Y si esa búsqueda de la felicidad les ha llevado a cambiar pautas de trabajo, estilos de vida y hasta compra de viviendas, obviamente también ha afectado a su relación con las marcas que consumen. Según un estudio de The Intelligence Group and Engine, el 70% de los millennials considera que las marcas deben ayudarles o propiciar que se sientan mejor y más felices. La búsqueda de la felicidad es por tanto un elemento a tener en cuenta a la hora de tomar decisiones de compra y explica además muchos de los booms de los últimos años en términos de consumo.

Etsy está repleto de pósters inspiradores, de tazas con mensajes positivos y con cuadernos y demás elementos con estética feel good.
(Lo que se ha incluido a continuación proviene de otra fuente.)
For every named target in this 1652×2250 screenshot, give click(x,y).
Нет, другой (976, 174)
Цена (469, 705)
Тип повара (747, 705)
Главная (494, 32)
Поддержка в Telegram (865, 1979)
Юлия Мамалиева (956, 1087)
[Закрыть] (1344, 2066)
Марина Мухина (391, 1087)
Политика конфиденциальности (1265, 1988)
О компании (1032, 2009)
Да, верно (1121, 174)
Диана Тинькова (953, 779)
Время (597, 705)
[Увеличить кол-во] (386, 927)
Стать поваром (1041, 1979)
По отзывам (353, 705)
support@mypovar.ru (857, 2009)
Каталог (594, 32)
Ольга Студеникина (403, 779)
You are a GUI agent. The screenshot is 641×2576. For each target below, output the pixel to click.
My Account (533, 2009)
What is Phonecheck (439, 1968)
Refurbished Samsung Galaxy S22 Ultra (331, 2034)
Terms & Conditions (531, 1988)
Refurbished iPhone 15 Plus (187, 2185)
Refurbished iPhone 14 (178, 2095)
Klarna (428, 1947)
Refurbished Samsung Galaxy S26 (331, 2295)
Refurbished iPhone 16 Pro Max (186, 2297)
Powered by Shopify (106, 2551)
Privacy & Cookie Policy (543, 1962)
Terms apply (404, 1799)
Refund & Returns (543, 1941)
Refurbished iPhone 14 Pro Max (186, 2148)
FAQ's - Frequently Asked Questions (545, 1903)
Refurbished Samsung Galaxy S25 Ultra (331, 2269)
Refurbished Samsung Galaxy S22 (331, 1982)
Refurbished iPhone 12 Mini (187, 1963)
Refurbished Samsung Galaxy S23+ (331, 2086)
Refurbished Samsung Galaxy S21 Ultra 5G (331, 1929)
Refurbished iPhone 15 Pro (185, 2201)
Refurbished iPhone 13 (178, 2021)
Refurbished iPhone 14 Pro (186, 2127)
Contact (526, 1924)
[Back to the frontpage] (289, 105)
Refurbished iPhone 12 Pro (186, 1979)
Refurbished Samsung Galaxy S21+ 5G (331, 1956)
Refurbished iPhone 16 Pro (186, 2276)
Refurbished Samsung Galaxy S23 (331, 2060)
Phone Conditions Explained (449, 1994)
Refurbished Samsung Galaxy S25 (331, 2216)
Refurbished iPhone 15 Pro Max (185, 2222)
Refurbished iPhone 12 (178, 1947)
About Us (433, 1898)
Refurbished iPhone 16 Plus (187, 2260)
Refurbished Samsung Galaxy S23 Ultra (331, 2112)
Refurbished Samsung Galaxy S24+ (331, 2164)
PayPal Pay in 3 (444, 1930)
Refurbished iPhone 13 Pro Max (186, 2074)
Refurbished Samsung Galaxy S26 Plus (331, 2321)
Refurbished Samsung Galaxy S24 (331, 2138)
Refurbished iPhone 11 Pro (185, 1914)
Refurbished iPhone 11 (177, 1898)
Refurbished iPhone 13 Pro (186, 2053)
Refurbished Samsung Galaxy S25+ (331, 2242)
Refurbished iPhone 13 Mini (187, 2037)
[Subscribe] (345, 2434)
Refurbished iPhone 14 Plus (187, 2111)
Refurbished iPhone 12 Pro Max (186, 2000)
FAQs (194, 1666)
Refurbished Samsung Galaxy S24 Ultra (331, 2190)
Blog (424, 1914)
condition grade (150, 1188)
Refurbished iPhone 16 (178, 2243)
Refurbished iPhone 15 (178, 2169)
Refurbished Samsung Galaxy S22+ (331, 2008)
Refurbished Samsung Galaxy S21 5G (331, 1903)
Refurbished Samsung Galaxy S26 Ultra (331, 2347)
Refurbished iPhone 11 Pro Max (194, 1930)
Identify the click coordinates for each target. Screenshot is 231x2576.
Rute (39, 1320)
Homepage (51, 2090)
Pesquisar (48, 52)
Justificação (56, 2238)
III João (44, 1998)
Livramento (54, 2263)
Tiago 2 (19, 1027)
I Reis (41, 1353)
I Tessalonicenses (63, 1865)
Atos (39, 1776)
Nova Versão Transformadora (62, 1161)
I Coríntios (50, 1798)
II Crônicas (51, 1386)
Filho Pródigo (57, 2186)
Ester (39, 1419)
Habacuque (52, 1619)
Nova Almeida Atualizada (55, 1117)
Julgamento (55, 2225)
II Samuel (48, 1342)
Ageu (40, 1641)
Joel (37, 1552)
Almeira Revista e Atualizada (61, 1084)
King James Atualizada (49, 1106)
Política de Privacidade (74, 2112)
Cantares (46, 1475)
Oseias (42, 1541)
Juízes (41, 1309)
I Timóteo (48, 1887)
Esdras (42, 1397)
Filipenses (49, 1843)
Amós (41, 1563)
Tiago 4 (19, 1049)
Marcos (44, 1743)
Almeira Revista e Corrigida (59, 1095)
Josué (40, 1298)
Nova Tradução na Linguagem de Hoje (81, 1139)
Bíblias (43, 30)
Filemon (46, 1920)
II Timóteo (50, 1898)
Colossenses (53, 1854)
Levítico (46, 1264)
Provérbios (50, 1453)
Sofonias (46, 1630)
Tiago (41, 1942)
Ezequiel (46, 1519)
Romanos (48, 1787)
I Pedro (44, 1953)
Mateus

Pero no hay que irse al epicentro de lo mono de internet (en dura competencia con Pinterest) para encontrar este tipo de productos: las tiendas están llenas de tazas, libros o libretas de marcas como Mr.Wonderful, con tazas con ladrones encantadores que quieren ser tu amante bandido o con bombas sonrientes que te dicen que tú podrás con todo porque eres, por supuesto, la bomba. Hay tipografías optimistas, zumos premium con frutas que generan buen humor y listas y posiblemente millones de artículos en internet que dan consejos sobre cómo conseguir la felicidad, desde pisando hierba húmeda hasta poniendo una foto de un bonito paisaje en la gris oficina.

Otros valores a tener en cuenta

Pero los millennials no solo tienen en cuenta la felicidad a la hora de decidirse por una u otra marca, también valoran otros elementos. El estudio de The Intelligence Group and Engine reafirma la idea del compromiso. Si les dan a escoger entre el lujo y la conciencia, los millennials se quedan con lo segundo. Estos consumidores son tres veces más dados a vestir marcas con conciencia que marcas de lujo y 4 de cada 10 estaría dispuesto a pagar más por los productos si estos son eco-friendly. La tradición y las cuestiones de herencia cultural también muy importantes para estos consumidores. Según las conclusiones del análisis, el 37% considera muy importante la herencia y la tradición de una marca y un 67% valora que una marca consiga conjugar lo moderno con su propia historia.

Igualmente, las empresas deben aproximarse de una forma completamente diferente a los consumidores millennial porque valoran de forma bastante diferente a sus padres las posesiones. Para el 76% de los encuestados, su principal objetivo vital es viajar y no, por ejemplo, comprarse una casa y establecerse.

Y este interés por los otros no solo se refleja en sus objetivos vitales, sino también en cómo se ven a ellos mismos como generación y en cómo esperan que las marcas actúen cuando se relacionan con ellos. La principal expresión que usaron los encuestados para definir cómo son fue la de ?globalmente conectados'. De las marcas, esperan, además, que reflejen una mente global, que ponga el acento en los valores universales cuando se acerca al consumidor.